Atrial fibrillation, often called AFib, is the most common type of heart arrhythmia. It is a malfunction in the heart’s electrical system that causes the upper and lower chambers of the heart to be out of sync and beat at an excessively high rate. AFib causes poor blood flow through the heart and to the body and increases your risk for stroke.
Eric is now 62 years old, but his first episode of AFib was 12 years ago. It was like any other day. He was at his desk finishing up some paperwork.
“I suddenly had an unusual sensation in my heart, but I wasn’t in distress,” Eric recalls. “The next morning I still felt the sensation, so I went to my primary care physician’s office.”
Eric didn’t have all the typical symptoms of AFib—uncomfortable irregular heartbeat, weakness, lightheadedness, confusion, or chest pain. He did feel something different with his heart, and he got winded very quickly.
The doctor immediately recognized he was in AFib and told him to go home and pack a bag and go to the emergency room for treatment. “I assumed I should go to St. Elizabeth Edgewood,” said Eric. “The doctor agreed that is where he would go if he were having a heart issue.”
At the hospital, Cardiologist Dr. Jeffery Reichard came to check on Eric, and he has been his patient since the first meeting. Eric’s heart went back into normal heart rhythm with medication during his hospital stay, but he couldn’t resume flying for at least three months. After three months without an incident of AFib, the Federal Aviation Administration requires a round of testing to be cleared to fly again.
Eric didn’t have another AFib episode for eight years. Then within 18 months, he had two more episodes. Each time, Eric was grounded for four to five months. Eric felt it was time for a longer term solution—an ablation. Dr. Reichard had talked to Eric about a heart ablation when he had his first incident of AFib.

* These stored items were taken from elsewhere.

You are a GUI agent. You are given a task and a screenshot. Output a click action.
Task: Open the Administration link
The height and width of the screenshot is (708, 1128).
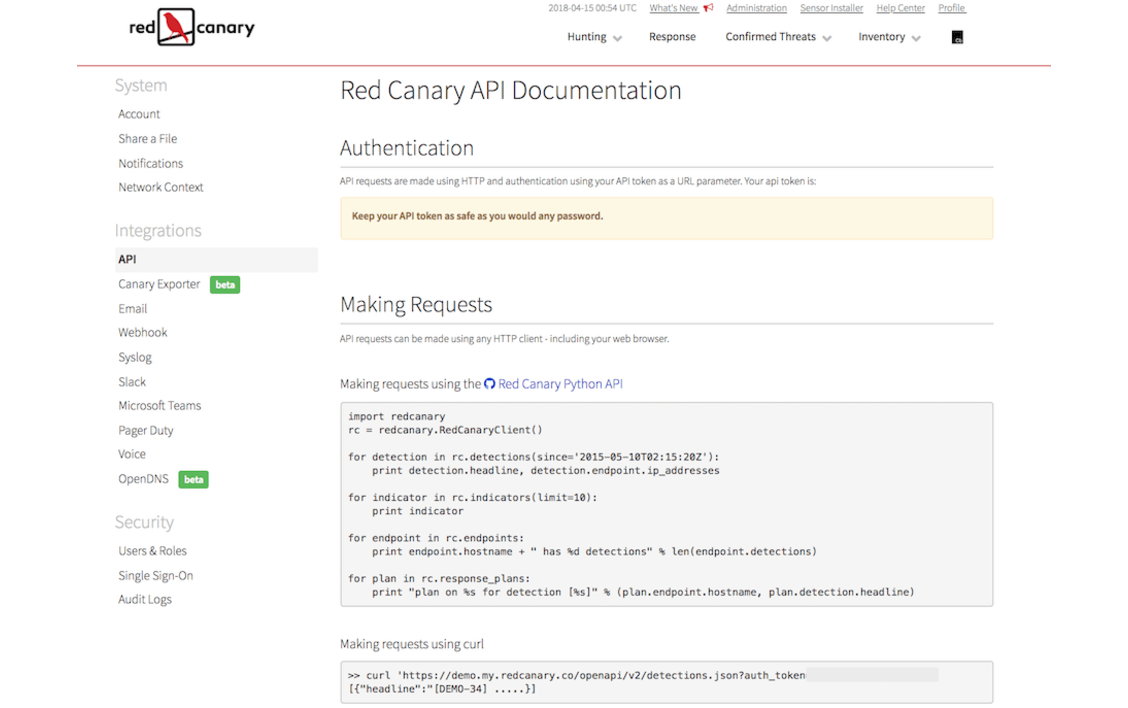click(x=756, y=8)
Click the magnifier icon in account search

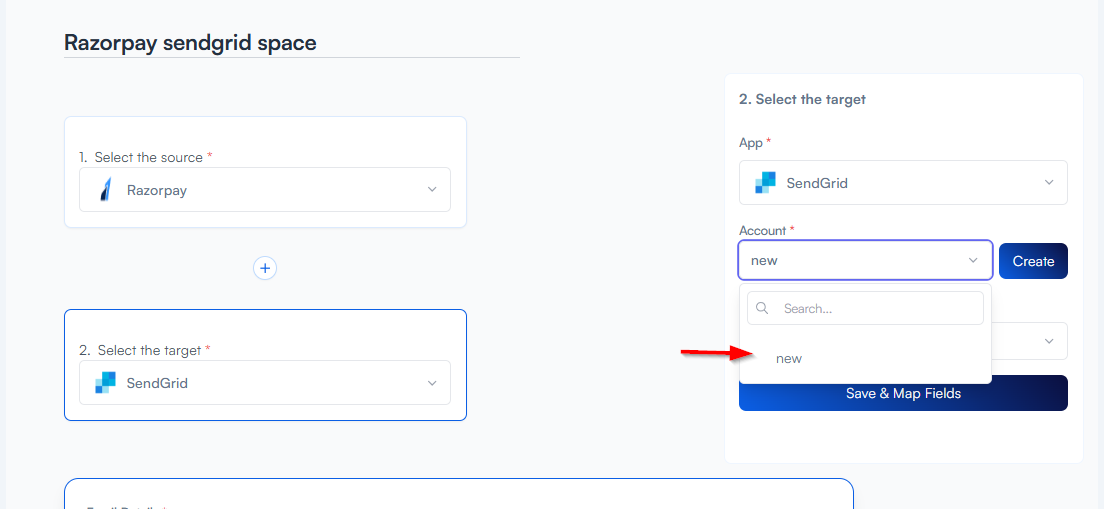click(x=763, y=308)
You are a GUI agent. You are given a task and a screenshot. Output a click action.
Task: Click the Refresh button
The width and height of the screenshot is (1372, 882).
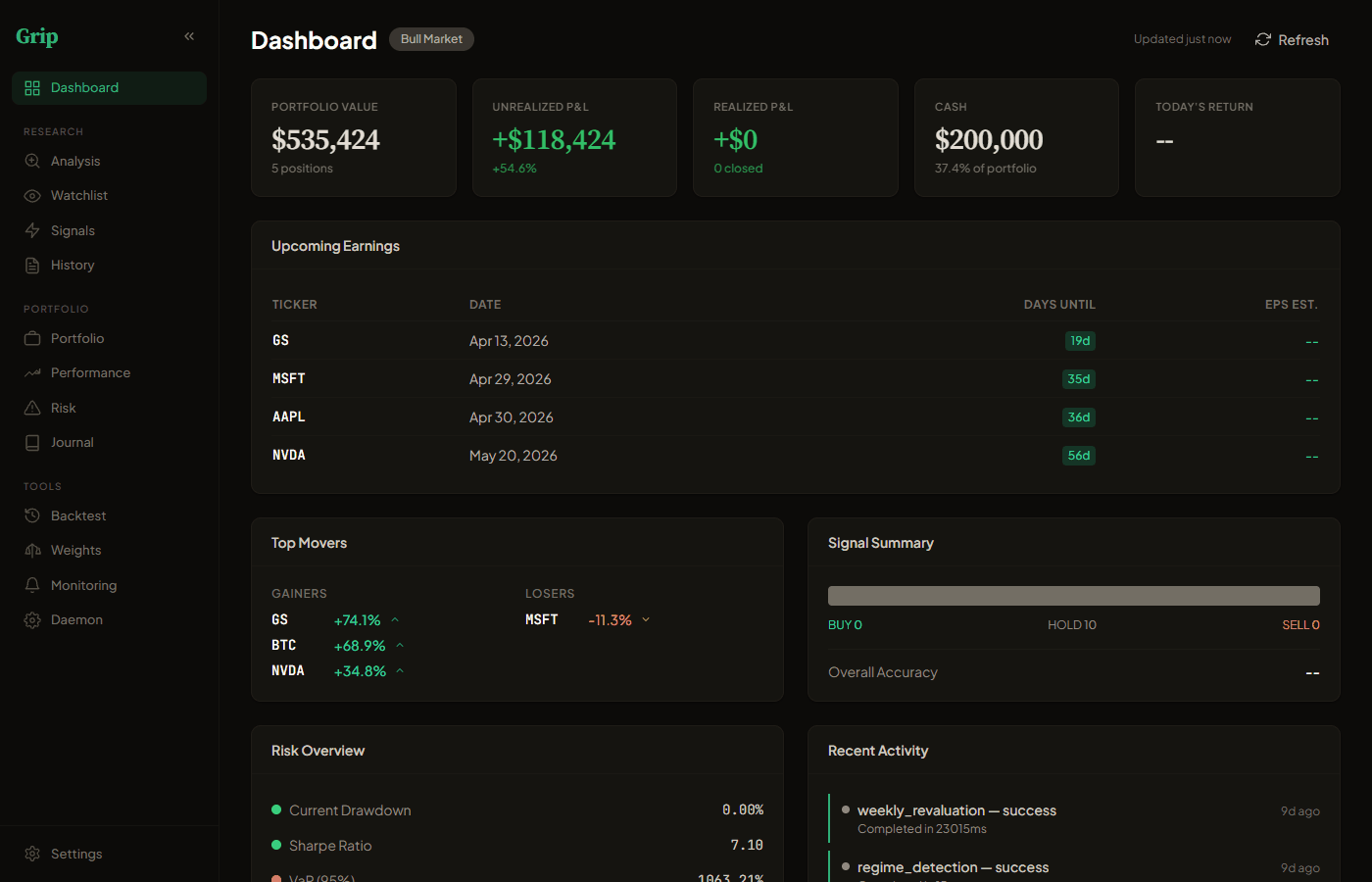tap(1292, 39)
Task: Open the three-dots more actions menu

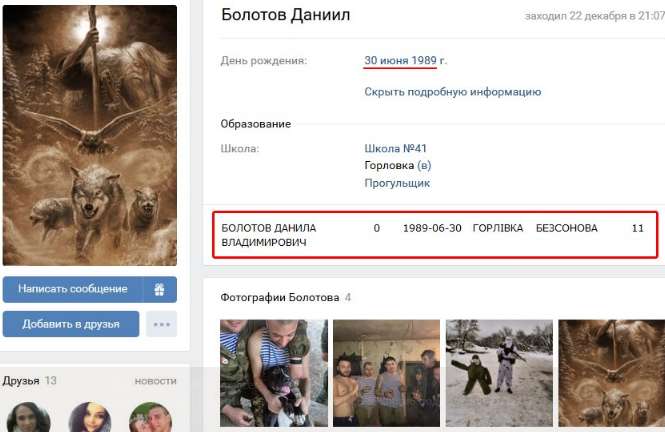Action: 161,324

“Dr. Reichard was great about explaining things in easy-to-understand terms for my wife and me,” said Eric. “When he described an ablation he said, ‘If your child has an ear infection once you treat it with an antibiotic, and maybe the next few times, but at some point if they are recurring and it is a problem, you put tubes in their ears to prevent further episodes.’”
Eric was then referred to Dr. Mohamad Sinno, Electrophysiologist, St. Elizabeth Heart & Vascular Institute, for an ablation.
“Dr. Sinno spent a lot of time with us and explained the procedure thoroughly. He even drew out what was going to happen on a whiteboard in his office,” said Eric. “I was ready to have the surgery because I was feeling great and I wanted to go back to work. I knew I was in good hands.”
According to Dr. Sinno, ablation for atrial fibrillation is a complex ablation procedure. The doctor utilizes catheters that enter at the groin and move into the left atrium of the heart where AFib originates in most patients. Using a 3D mapping system, the doctor guides the catheters and delivers energy to destroy abnormal tissue that is causing AFib, without damaging the function or structure of the left atrium. Dr. Sinno explains, “While it is a complex procedure, ablation for AFib is relatively safe and has a high success rate, especially when done at high-volume centers like St. Elizabeth that specialize in these types of procedures.”
It was only after the ablation Eric thought about the procedure. He says, “It seems like magic to me. They ran a wire up my groin to my heart, did 3D mapping to see where the problem is and they zap it.”
“Today, I am back flying and I am very careful with my caffeine intake,” says Eric. “I am at ease knowing Dr. Reichard, Dr. Sinno and the team at St. Elizabeth will be here for me if I need them again.”